I suspect most fishermen use fewer than half the features on their electronics because, like me, they are too busy using their units to learn how to use them.
I start things out right when I receive a new unit for testing. First, I read the owner’s manual from cover to cover (well, all right, I only read the part written in English), and then spend an hour or two running the unit on my desk in simulator mode.
Next, I take the unit out on the water and spend a day with its manual in my lap trying out all of its features. When I feel confident that I can get the most out of the unit, I start fishing with it, and that’s where the back-sliding begins.
In the case of a fish finder, I usually set it in automatic mode and only tweak the sensitivity once in a while, and maybe manually adjust the depth range when the computer isn’t keeping the bottom reading at the bottom of the screen.
Other than that, I let it run itself, and it isn’t long before I forget how to make some of the finer adjustments.
Then, when a fishing situation calls for maximum detail, I have to dig out the manual to find out how to back off on the filtering, speed up the scrolling and ping rates and shorten the transmitter pulse (if possible).
The way to get the most out of a fish finder all the time is to run it in manual mode, and laziness is my only excuse for not doing that.
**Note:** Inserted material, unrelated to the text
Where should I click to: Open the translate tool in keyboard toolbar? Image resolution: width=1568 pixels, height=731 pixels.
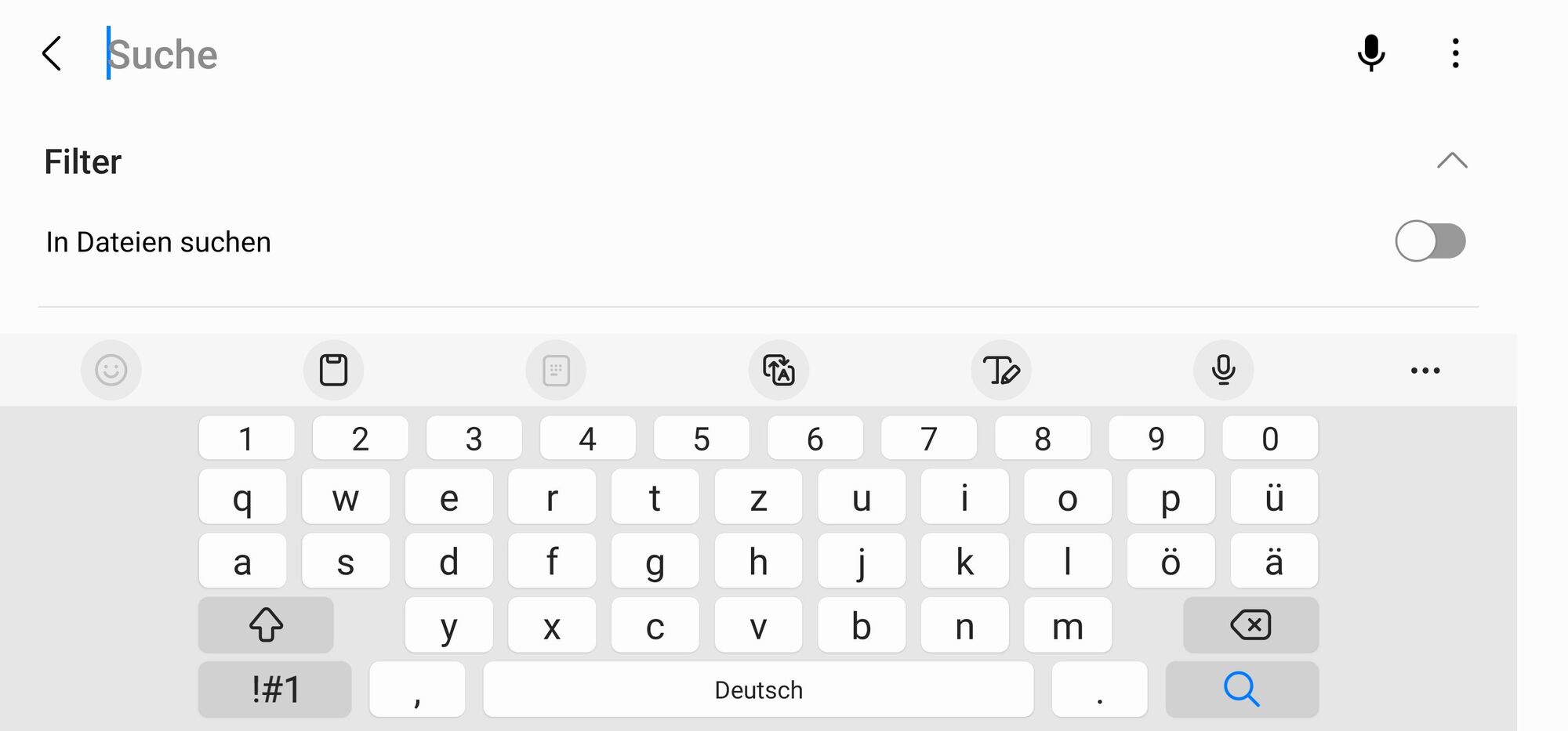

Even when I run a unit manually while fishing, I usually let the computer run it automatically while cruising between fishing spots.
This gives me a solid bottom contour reading but seldom shows fish, scattered baitfish or important structure or cover details on the bottom.
You and I would get a lot more out of our fish finders by running them manually all the time.
I used to worry about digging into a unit’s menu and experimenting with combinations of manual adjustments because I was afraid that I’d get the unit so fouled up that it would barely show me the bottom.
Then, I discovered that all units have a magic reset button that returns all adjustments back to their factory defaults. This command clears any unit’s slate, and lets you start all over again with the unit set up just like it came out of the box.
I no longer hesitate to dive into the menu and adjust everything, and I’ve discovered that it helps. I can get most fish finders to show me fine details like thin, scattered weeds, fish in weeds, fish stuck right to the bottom and even individual baitfish. These are things that few units show you while running in auto mode.
Practice with all your electronics. Dave Church at Si-Tex once told me that the time to learn how to get the most out of a radar unit is before you need it.
Spend an afternoon anchored in a busy bay, and discover how everything from personal watercraft on up to large boats look on the screen. See how well the automatic mode adjusts your set, then play with the manual sea clutter adjustment until you can spot navigation buoys and small craft riding low in the water.
The first time out on a rainy day with a new radar, practice using the rain clutter control while you are in a familiar area.
Practicing with a new GPS chart plotter is also a good idea. Learn the fastest way to save a waypoint, and the quickest way to label it so you’ll remember why you saved it.
Then, find out how close the new unit usually gets you to saved waypoints. Accuracy may vary in different areas, and you need to know what level of accuracy to expect before you have to navigate in darkness or poor visibility.
Can you get closer to a waypoint if you turn off the track smoothing feature? Is it easier to save a plot trail than to make a route out of separate waypoints? How far can you zoom in before you lose map detail in your favorite areas?
These are all things you can discover in an afternoon, and knowing them in advance helps your electronics improve your fishing and cruising experience.
And, there is wisdom in the old sayings, “Do as I say, not as I do” and “Practice makes perfect.”